_EXERCISE GOAL_. In the records below, take the line containing "Given: Expand the user account dropdown arrow" and every line following it, and write them out exactly.

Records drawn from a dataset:
>>>>>

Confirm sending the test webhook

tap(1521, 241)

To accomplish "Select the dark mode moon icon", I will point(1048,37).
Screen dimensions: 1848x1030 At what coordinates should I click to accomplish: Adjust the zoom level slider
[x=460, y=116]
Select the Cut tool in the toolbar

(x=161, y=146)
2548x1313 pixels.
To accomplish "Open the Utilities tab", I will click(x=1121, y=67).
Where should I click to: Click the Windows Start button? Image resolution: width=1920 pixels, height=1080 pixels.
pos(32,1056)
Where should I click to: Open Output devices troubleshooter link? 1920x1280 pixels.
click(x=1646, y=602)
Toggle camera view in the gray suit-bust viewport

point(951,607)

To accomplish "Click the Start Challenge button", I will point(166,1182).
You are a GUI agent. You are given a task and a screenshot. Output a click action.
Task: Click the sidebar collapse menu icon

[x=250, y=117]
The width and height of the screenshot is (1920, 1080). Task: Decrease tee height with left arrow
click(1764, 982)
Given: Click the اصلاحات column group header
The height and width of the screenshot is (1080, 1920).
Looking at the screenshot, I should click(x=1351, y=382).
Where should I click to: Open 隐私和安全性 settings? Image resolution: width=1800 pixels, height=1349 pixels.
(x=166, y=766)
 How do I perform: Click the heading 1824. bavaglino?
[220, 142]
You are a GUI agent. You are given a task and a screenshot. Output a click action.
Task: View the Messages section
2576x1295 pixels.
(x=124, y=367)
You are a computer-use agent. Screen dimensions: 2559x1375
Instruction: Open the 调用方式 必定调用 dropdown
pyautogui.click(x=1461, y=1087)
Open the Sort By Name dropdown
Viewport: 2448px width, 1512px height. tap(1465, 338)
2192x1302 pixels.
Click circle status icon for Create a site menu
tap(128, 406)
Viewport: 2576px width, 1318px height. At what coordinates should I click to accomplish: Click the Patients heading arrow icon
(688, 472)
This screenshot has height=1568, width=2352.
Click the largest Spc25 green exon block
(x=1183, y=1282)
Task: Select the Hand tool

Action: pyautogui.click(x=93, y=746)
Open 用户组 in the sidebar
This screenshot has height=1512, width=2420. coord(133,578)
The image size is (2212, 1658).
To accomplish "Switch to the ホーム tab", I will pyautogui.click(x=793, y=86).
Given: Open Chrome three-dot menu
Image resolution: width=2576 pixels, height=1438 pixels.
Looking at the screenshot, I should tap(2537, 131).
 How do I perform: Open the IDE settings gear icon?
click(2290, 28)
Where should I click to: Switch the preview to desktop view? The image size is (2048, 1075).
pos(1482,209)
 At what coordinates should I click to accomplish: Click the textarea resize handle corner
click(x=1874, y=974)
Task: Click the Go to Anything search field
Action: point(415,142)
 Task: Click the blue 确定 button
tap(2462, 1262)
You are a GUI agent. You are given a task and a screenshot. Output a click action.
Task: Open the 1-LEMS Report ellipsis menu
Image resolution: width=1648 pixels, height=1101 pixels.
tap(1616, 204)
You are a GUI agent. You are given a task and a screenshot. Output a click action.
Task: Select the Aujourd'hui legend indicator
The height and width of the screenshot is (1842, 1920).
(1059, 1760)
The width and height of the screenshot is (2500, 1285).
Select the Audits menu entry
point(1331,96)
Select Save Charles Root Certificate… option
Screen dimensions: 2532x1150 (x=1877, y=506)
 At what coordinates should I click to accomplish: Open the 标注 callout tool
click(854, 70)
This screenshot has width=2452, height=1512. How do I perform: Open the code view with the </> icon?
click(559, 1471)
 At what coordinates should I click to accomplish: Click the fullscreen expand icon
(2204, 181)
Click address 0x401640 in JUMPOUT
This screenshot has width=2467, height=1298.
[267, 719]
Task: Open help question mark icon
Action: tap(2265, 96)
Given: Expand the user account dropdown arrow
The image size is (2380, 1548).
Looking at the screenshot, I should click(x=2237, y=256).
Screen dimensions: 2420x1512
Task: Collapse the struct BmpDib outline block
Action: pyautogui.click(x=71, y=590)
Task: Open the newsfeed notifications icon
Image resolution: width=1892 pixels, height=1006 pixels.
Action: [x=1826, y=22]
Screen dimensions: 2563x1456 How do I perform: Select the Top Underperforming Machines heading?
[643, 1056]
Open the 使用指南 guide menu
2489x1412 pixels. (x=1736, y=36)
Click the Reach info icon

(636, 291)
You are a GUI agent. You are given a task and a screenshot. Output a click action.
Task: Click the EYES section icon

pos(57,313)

<<<<<

_FINISHED TASK_.
Given: Expand the user account dropdown arrow
The image size is (2380, 1548).
Looking at the screenshot, I should click(x=2237, y=256).
Screen dimensions: 2420x1512
Task: Collapse the struct BmpDib outline block
Action: pyautogui.click(x=71, y=590)
Task: Open the newsfeed notifications icon
Image resolution: width=1892 pixels, height=1006 pixels.
Action: [x=1826, y=22]
Screen dimensions: 2563x1456 How do I perform: Select the Top Underperforming Machines heading?
[643, 1056]
Open the 使用指南 guide menu
2489x1412 pixels. (x=1736, y=36)
Click the Reach info icon

(636, 291)
You are a GUI agent. You are given a task and a screenshot. Output a click action.
Task: Click the EYES section icon

pos(57,313)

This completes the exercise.